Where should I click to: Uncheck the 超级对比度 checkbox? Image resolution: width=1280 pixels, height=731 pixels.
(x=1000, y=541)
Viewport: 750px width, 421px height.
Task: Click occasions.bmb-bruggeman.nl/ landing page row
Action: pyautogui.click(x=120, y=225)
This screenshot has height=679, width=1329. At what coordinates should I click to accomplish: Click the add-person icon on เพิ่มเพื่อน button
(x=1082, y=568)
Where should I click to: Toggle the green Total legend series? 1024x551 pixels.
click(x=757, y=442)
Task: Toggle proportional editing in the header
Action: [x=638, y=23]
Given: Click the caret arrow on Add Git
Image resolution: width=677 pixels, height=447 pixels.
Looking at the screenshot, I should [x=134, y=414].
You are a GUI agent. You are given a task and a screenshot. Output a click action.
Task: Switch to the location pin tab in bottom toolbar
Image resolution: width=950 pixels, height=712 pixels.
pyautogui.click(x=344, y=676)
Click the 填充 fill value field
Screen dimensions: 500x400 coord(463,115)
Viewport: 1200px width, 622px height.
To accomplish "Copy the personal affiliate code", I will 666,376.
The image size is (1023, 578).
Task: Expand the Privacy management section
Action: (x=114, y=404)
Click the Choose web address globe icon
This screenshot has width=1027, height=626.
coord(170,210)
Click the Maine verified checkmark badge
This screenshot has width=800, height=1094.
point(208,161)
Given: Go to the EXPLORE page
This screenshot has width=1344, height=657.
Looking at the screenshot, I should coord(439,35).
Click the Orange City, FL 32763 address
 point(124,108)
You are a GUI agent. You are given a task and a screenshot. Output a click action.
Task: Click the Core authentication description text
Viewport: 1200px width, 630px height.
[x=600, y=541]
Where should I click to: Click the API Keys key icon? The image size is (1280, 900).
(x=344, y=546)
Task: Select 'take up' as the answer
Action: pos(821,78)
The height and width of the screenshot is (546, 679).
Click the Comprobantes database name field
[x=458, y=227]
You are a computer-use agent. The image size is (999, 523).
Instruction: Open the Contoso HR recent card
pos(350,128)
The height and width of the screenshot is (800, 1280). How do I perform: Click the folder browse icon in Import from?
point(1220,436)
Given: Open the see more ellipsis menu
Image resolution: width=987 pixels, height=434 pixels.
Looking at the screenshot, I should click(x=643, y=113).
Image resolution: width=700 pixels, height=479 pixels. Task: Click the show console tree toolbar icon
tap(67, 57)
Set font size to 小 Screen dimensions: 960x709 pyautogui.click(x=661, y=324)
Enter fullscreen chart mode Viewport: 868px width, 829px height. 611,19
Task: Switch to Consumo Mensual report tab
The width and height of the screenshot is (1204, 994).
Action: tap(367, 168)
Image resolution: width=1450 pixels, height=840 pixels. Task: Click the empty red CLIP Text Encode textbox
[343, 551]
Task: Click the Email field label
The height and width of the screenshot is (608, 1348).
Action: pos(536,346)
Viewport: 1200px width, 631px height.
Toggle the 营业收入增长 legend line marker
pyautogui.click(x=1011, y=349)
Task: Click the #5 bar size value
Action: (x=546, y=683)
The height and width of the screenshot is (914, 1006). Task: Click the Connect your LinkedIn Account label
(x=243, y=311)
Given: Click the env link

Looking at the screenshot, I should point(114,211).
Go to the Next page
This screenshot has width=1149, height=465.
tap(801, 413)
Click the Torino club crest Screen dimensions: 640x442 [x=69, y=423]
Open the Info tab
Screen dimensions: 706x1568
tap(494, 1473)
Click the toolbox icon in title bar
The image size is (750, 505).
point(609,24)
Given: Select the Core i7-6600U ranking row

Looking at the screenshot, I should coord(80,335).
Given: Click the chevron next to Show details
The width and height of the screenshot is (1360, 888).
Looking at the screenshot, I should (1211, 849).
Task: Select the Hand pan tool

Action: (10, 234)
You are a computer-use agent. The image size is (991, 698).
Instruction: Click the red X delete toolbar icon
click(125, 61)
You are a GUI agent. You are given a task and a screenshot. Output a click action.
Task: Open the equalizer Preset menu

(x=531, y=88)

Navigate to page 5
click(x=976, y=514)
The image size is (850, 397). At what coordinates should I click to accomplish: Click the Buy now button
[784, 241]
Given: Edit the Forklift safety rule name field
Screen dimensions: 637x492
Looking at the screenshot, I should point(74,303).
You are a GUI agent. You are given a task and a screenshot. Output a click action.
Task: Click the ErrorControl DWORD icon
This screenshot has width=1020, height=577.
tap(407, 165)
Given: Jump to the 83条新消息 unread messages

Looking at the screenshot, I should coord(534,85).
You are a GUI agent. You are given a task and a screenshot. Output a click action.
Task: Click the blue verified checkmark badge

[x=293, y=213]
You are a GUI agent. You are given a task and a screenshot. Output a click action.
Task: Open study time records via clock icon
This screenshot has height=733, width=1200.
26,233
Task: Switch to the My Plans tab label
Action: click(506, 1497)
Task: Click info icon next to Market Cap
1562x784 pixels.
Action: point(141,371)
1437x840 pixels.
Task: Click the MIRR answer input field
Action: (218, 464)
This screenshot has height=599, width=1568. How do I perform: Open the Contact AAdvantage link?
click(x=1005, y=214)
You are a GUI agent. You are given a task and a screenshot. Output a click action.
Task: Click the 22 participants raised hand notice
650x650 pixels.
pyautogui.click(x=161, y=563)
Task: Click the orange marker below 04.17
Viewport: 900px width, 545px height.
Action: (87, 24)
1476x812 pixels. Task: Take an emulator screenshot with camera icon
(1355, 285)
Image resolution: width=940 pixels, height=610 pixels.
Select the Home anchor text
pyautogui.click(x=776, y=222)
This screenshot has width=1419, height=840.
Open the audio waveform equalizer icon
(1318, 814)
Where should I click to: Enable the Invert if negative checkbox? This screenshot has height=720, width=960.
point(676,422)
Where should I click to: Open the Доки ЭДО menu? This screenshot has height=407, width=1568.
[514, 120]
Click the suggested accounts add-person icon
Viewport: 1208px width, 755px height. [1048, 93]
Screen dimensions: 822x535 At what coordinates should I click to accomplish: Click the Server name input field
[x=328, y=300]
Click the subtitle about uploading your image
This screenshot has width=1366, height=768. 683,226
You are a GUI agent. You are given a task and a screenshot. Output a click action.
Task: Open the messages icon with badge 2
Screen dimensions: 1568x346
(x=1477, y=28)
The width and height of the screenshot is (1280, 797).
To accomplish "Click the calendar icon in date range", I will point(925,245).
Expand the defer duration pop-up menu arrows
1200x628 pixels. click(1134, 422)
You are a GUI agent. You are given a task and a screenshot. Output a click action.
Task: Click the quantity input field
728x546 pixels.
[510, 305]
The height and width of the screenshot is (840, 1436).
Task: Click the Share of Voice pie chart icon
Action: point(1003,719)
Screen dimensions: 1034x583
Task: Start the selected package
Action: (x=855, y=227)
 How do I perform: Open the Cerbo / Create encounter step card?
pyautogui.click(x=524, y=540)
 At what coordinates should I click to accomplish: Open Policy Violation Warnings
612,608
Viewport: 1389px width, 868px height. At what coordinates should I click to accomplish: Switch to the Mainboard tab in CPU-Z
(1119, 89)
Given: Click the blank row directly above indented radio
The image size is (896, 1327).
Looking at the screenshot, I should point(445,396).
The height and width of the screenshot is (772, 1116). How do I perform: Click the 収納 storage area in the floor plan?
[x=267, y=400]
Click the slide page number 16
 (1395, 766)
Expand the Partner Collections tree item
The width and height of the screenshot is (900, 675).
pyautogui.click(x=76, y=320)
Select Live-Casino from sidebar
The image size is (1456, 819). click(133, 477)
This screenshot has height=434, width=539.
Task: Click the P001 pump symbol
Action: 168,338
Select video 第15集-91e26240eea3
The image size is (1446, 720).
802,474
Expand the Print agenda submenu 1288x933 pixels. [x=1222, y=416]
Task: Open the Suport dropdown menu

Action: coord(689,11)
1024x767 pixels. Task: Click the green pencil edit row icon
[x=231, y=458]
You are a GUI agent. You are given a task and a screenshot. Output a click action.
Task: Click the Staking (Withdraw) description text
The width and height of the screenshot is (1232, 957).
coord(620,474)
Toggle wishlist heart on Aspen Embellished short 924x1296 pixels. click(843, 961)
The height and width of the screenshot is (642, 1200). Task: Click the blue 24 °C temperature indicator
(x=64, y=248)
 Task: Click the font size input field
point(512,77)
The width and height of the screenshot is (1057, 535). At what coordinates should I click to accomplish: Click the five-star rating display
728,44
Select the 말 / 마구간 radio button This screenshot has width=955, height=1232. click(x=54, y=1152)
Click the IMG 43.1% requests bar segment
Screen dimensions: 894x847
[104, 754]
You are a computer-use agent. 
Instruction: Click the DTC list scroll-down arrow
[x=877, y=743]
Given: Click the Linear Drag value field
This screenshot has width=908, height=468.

========

Search the data for the string "description" and copy out every line where it is found.

Task: Click the Core authentication description text
Task: Click the Staking (Withdraw) description text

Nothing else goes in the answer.